The system uses radios, which operate in UHF frequency for communication between the onboard and stationary equipment. The communication range is designed to maintain safe braking distance in cases where there is a risk of an imminent collision, while each TCAS unit must be able to communicate with all other TCAS units within a 3000m radius.tcas

When the locomotive is within transmission range of the Station TCAS unit, the station equipment acts as the master and provides the movement authority to the locomotives. On longer block sections, when lineside equipment is not within communication range, onboard equipment exchanges data directly between trains to maintain the collision prevention function.

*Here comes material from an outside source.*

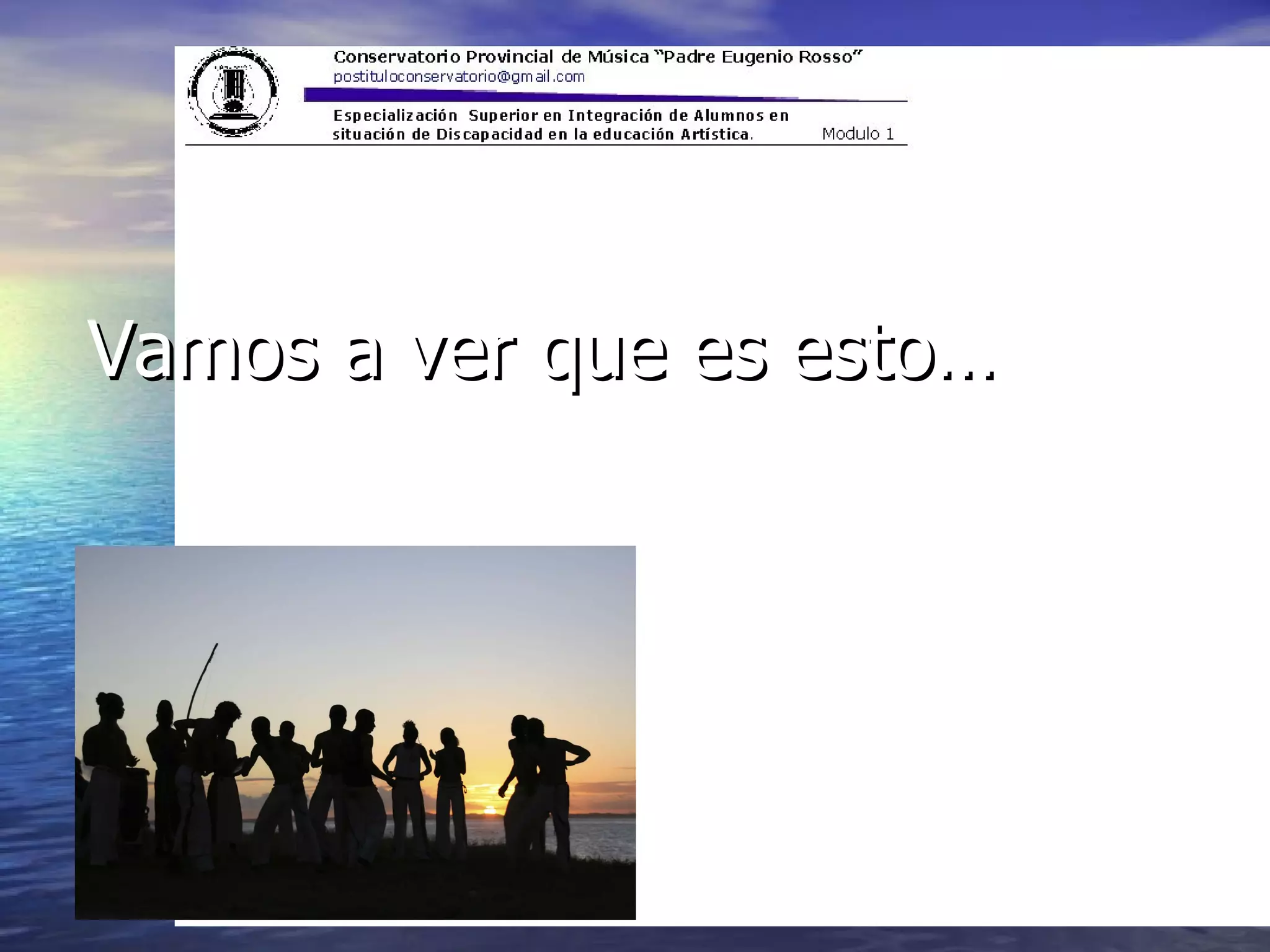Click the setting sun in the photo
This screenshot has height=952, width=1270.
(490, 810)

The Loco TCAS equipment comprises the central computer unit, power supply, radio unit, brake interface unit (which overrides the braking system of the locomotive in the event of an imminent collision), RFID reader, and driver-machine interface (DMI). The DMI (pictured) of TCAS has been designed as a user-friendly unit requiring minimal input from the driver during operation. The stationary equipment comprises the central computer, power supply, radio unit, field interface unit (which interfaces with the interlocking for signalling inputs), and station master interface (SMI).

The onboard equipment has a GSM interface, which is capable of interfacing with two different service providers to connect to the centralised management system. Loco TCAS can also switch between leading/single mode and coupled/banking mode to suit different operating requirements, and can be fitted to any locomotive, multiple unit or driving trailer operating on the Indian Railways network, including microprocessor-controlled units.

Both Loco and Station TCAS units are fitted with data recorders to log events with a date and time stamp, and all units can operate through a battery back-up in the event of a power failure.

While ETCS provides ATP functionalities, the primary objective of ETCS was to evolve common standards for interoperability to support international operations. Many of the interoperability features offered as a part of ETCS are not relevant for many non-European rail networks, as they do not operate beyond their national boundaries. This makes ETCS deployment a very expensive infrastructural investment especially for a country like India where the rail network is close to 70,000km with new lines being added every year.

When the development was initiated at HBL for the TCAS system, the design team was given four distinct requirements, which the system had to address. These included:

• inclusion of both ATP and collision prevention capability

• safe and reliable operation without degrading existing operational safety

• the ability to maintain or increase current levels of existing capacity utilisation, and

• offer significantly lower cost than ETCS.

The development of TCAS began in early 2010, and in 2012 the HBL design team delivered the system that met all four of these challenges.

Following the completion of laboratory simulation trials, HBL's system was put through real-time on-track tests near Tandur on the South Central Railway in Andhra Pradesh between September 25 and October 17 2012. Two TCAS-equipped locomotives ran a series of comprehensive trials to demonstrate the performance of the technology under a number of different scenarios, including head-on and rear-end collisions, excessive speed, Spads, and operation of cab signalling. Converging speeds of around 200km/h were used for head-on collision tests and just under 100km/h for Spad testing.

On October 16, the trials were witnessed by the chairman of Indian Railways Mr Vinay Mittal along with other senior railway officials, demonstrating the keen interest the leadership of Indian Railways has in the new safety system.

After witnessing the tests, Mittal said: "It's a groundbreaking technology and we would like to complete all the trials within a year. TCAS has more capabilities than technologies being used in many advanced countries".

The Additional Members panel of the Railway Board also also visited the test site for a demonstration of the system in November 2012. All the tests carried out during the Additional Members panel visit also were successful, paving the way to adopt TCAS as the primary safety system on the Indian Railways network.